SAN DIEGO – High school English teachers, counselors and librarians got an eleventh-hour reprieve from layoffs in the San Diego Unified School District Tuesday when Superintendent Terry Grier called to exempt them from the budget cuts.
A divided school board voted to authorize 617 of the 903 pink slips that were issued to certificated employees in March.
Spared in the work-force reduction were 102 high school English teachers, 76 counselors and 15 campus librarians. An additional 93 layoff notices were rescinded due to a combination of circumstances, including miscalculations in retirement dates and errors in seniority rankings.
Grier has been consumed with the district's anticipated $80 million budget deficit since he took office less than two months ago when the budget-cutting strategy was already in place. He has visited 22 schools, where students, teachers and parents helped him decide to preserve high-priority positions.
“Of all the cuts, the kids repeatedly said don't cut our counselors,” Grier said. “It's not that other things are not important, this has to do with priorities.”
Saving counselors and English teachers will help the district accomplish the school board's goal of increasing graduation rates, he said.
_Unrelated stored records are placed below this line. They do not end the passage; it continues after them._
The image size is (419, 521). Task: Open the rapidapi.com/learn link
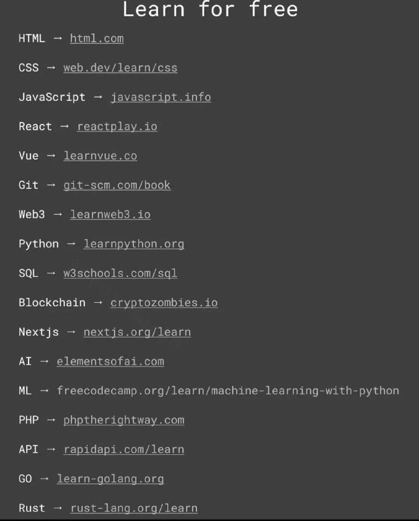[124, 449]
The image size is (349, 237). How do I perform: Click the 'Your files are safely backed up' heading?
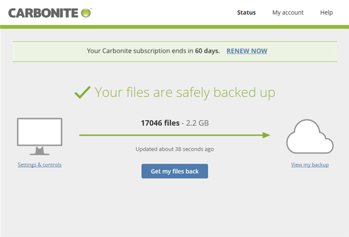coord(185,92)
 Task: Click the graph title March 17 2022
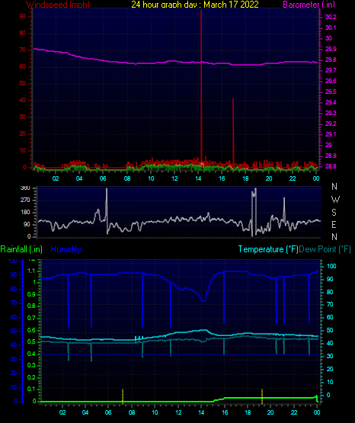[231, 5]
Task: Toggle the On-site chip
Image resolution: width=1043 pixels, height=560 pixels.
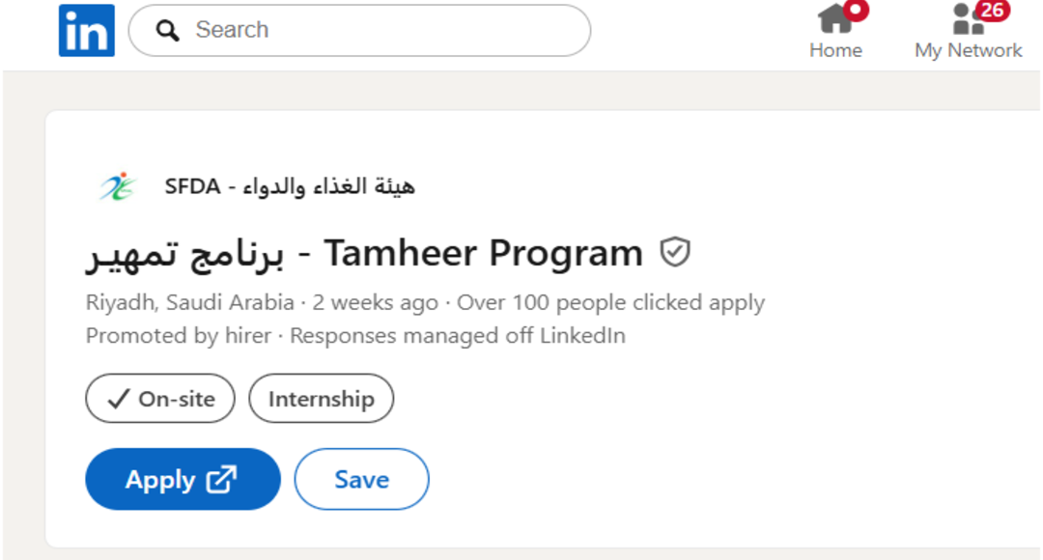Action: pos(160,399)
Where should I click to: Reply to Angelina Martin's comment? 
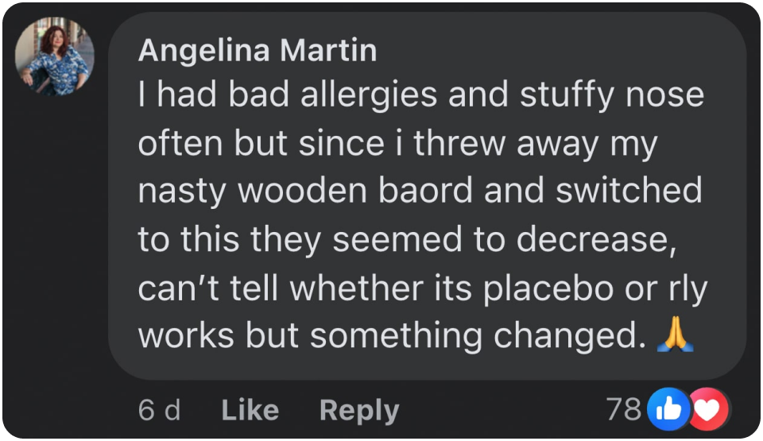(358, 410)
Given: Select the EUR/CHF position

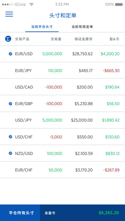Looking at the screenshot, I should coord(63,170).
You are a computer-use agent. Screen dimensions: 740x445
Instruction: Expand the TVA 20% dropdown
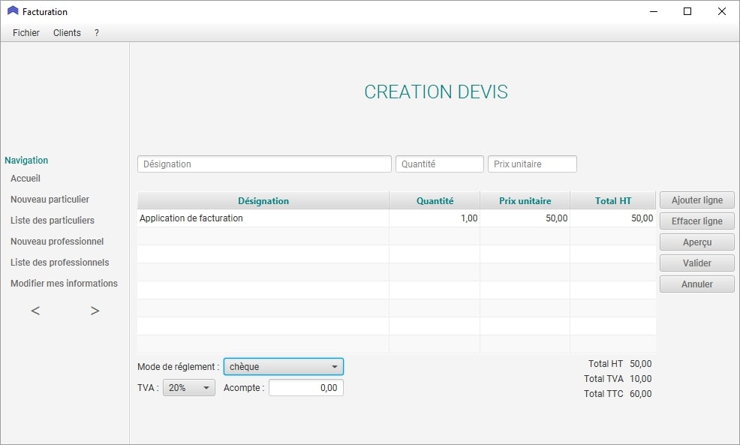coord(188,388)
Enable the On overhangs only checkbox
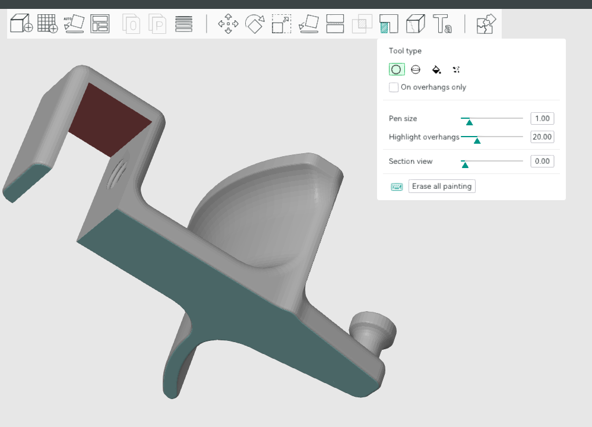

What's more, Grier said it makes no sense to eliminate librarians after voters paid to build new libraries with the Proposition MM bond measure.
School board President Katherine Nakamura and trustees John de Beck and Mitz Lee approved the layoffs. Luis Acle and Shelia Jackson opposed them, saying the district should find a way to protect all teaching positions. Acle, Jackson and Lee are all up for re-election.
During the tense school board meeting, emotional teachers and parents pleaded with trustees to reject layoffs.
“I know we call this a budget crisis, but I think it's more than that, I think it's a morality crisis,” said Guillermo Gomez, who will be laid off from Lincoln High School, where he teaches social justice. A former San Diego County Teacher of the Year for his work in Chula Vista, Gomez took a pay cut and lost his seniority in Chula Vista to accept a job at the rebuilt Lincoln High.